The focal point in the garden, as Mr. Hallewell sees it, is a green urn from which water pours down a track through the middle of the steps. The steps lead up to a terrace.
A garden's focal point is something to which your eyes are drawn, Mr. Hallewell says. It can be a work of art, a water feature, a plant or other ornamental detail.
Other colors and textures included in the hardscape are the green flagstone steps and 20-inch flagstone-covered walls that line the three flower beds, which contain everything from roses to thriving basil. The flagstone has an uneven surface that looks like rough, veined marble.
"What I like about this surface is you can sit on it, too," Mr. Timmeny says, sitting down on one of the walls.

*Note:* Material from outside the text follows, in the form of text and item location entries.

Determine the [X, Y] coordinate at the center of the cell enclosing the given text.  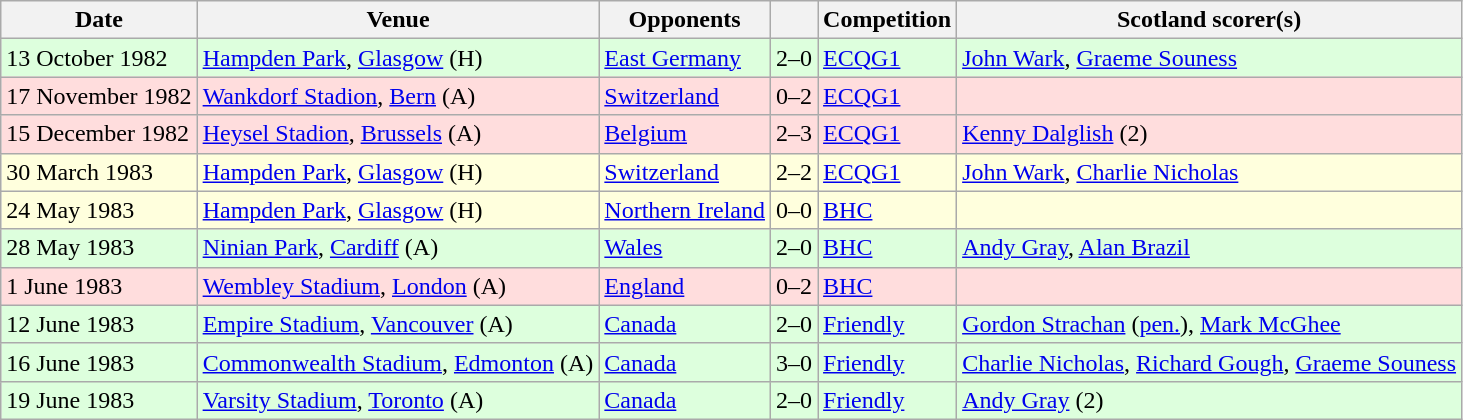
Wankdorf Stadion, Bern (A) [398, 96]
Ninian Park, Cardiff (A) [398, 248]
Empire Stadium, Vancouver (A) [398, 324]
Opponents [685, 20]
Charlie Nicholas, Richard Gough, Graeme Souness [1210, 362]
19 June 1983 [99, 400]
2–2 [794, 172]
Competition [888, 20]
John Wark, Charlie Nicholas [1210, 172]
28 May 1983 [99, 248]
17 November 1982 [99, 96]
3–0 [794, 362]
30 March 1983 [99, 172]
12 June 1983 [99, 324]
15 December 1982 [99, 134]
Scotland scorer(s) [1210, 20]
2–3 [794, 134]
John Wark, Graeme Souness [1210, 58]
Wales [685, 248]
13 October 1982 [99, 58]
Heysel Stadion, Brussels (A) [398, 134]
1 June 1983 [99, 286]
England [685, 286]
Andy Gray (2) [1210, 400]
East Germany [685, 58]
Venue [398, 20]
Kenny Dalglish (2) [1210, 134]
Belgium [685, 134]
Andy Gray, Alan Brazil [1210, 248]
Northern Ireland [685, 210]
16 June 1983 [99, 362]
Gordon Strachan (pen.), Mark McGhee [1210, 324]
Varsity Stadium, Toronto (A) [398, 400]
Commonwealth Stadium, Edmonton (A) [398, 362]
0–0 [794, 210]
Date [99, 20]
24 May 1983 [99, 210]
Wembley Stadium, London (A) [398, 286]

Mr. Hallewell says he likes designing features that have more than one use, such as the 20-inch walls. You can sit on them, use them to contain or border flower beds or put potted plants on them.
The yard has two sitting areas, one on the same level as the indoor kitchen and one about three or four feet above it the upper terrace. Wide, shallow steps lead to the higher level.
"A lot of gardens have steep steps, like the ones that are inside homes," Mr. Hallewell says, "but outside, you don't need those steep steps."
It's important to have an outside sitting area on the same level as the kitchen, he says, because that's inviting and makes it easy to go outside.
"You have to make it easy to get in and out of the garden," he says. "You want to be able to drift out with a cup of coffee in the morning, and if you have a step there, it might cut your willingness to go out there by 50 percent."
• • •
Making the most out of a garden space means different things depending on the size of the garden, Ms. Ashkar says. In a large garden, it is easy to overdo things, installing too many plants and thereby making it impossible to create a sense of unity and harmony.
"It's hard for plant lovers to show restraint when it comes to plants," Ms. Ashkar says. "We all have a passion in this area, and it's easy to get carried away with all the wonderful selections in a plant nursery. It's like a candy store."
In a small space, the challenge is to make every inch count, she says. A small space needs a very detailed design.
The 1,200-square-foot place, surprisingly to Mr. Timmeny, looks bigger now that it has lots more elements in it than it did when it consisted of a lawn, a small brick patio and a couple of trees.
"One thing that Gary showed us is how big this place really is," Mr. Timmeny says.
He estimates that he could comfortably host a party for 50 persons in the garden.
Whenever Mr. Hallewell gets an assignment to design a garden, his objective is to create a space that is an extension of the house.
"If it's done right, it can be the most-used space in your house," he says.
Mr. Timmeny says his project certainly was done right.
"We just love it," Mr. Timmeny says. "We have dinner out here; we come out to get herbs from the herb garden; on the weekends we have breakfast here. We use it every day."